Elected member of the National Assembly
- In office August 2016 – May 2026
- Constituency: Chiengi

Personal details
- Born: Given Katuta 6 March 1969 (age 57) Chiengi, Zambia
- Party: Forum for Democracy and Development (2016-2021) Independent (2021-present)

= Given Katuta Mwelwa =

Zambian politician & member of parliament

Given Katuta Mwelwa (born 6 March 1969 in Chiengi) is a Zambian politician who served as the member of parliament for Chiengi from 2016 to 2026.

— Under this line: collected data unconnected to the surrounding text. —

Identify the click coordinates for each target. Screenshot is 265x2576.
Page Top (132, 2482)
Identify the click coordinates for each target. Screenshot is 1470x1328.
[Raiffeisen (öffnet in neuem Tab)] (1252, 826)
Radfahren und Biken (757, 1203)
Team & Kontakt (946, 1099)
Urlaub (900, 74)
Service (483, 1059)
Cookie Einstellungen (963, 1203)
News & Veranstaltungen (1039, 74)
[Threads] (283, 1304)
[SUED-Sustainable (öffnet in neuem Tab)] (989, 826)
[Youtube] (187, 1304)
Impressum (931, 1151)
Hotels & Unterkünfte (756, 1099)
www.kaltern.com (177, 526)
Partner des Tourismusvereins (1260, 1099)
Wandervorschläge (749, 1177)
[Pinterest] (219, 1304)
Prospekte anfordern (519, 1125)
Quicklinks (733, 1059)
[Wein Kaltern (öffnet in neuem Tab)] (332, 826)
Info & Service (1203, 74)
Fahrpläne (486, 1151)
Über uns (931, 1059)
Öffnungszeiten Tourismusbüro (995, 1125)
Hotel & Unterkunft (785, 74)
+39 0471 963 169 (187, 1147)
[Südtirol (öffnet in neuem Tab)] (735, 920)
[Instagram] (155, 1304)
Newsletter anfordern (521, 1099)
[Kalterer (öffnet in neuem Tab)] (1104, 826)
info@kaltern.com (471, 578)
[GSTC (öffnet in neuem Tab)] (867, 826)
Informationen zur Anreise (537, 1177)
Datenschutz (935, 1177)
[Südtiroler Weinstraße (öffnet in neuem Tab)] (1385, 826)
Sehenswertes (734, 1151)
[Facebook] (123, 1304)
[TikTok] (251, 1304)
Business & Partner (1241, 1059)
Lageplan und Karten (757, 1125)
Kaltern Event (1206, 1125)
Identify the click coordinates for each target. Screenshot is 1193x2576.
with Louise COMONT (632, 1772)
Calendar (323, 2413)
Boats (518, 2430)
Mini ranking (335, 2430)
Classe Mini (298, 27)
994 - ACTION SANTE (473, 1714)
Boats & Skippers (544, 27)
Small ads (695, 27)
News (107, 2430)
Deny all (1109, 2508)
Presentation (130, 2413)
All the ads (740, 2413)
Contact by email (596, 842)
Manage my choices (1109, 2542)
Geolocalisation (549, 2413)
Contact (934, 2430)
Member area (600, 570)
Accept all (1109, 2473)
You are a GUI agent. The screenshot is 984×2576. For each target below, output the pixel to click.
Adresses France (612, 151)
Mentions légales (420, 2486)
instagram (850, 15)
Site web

==Early life and education==
Katuta was born in Chiengi (which, at that time, was part of Nchelenge District) on 6 March 1969. She was given an Honorary Doctorate Degree in Public Administration from the London Graduate School of the Commonwealth University in 2022. She was given a Bachelor of Business Administration from Chalimbana University in Zambia in 2024.

==Politics and career==
Katuta was elected as the only Member of Parliament under the Forum for Democracy and Development (FDD) party in the 2016 general election after beating the Patriotic Front candidate in Chiengi constituency. In the 2021 general election, she was re-elected in Chiengi constituency as the only female Independent Member of Parliament in a male-dominated political space.

During her parliamentary work, she has served on various committees such as the Committee on Cabinet Affairs, the Committee on Transport and Communication, Executive Committee Member of Caucus on Children’s Rights, Zambia Women Parliamentary Caucus, Zambia-China Friendship Association, and Commonwealth Parliamentarians with Disabilities. She has also chaired the Select Committee appointed to scrutinize the 2016 constitution and submit to Parliament. She also served as the Chair for the Select Committee appointed by the Speaker of the Zambian Parliament to scrutinize the appointment of judges. She won the African Women Summit award in 2023.

In October 2025, Katuta announced that she would stand for presidency as an independent candidate at the 2026 general election.

==Personal life==
Katuta is married to Lawrence Mwelwa, a former university vice-chancellor at Chreso University.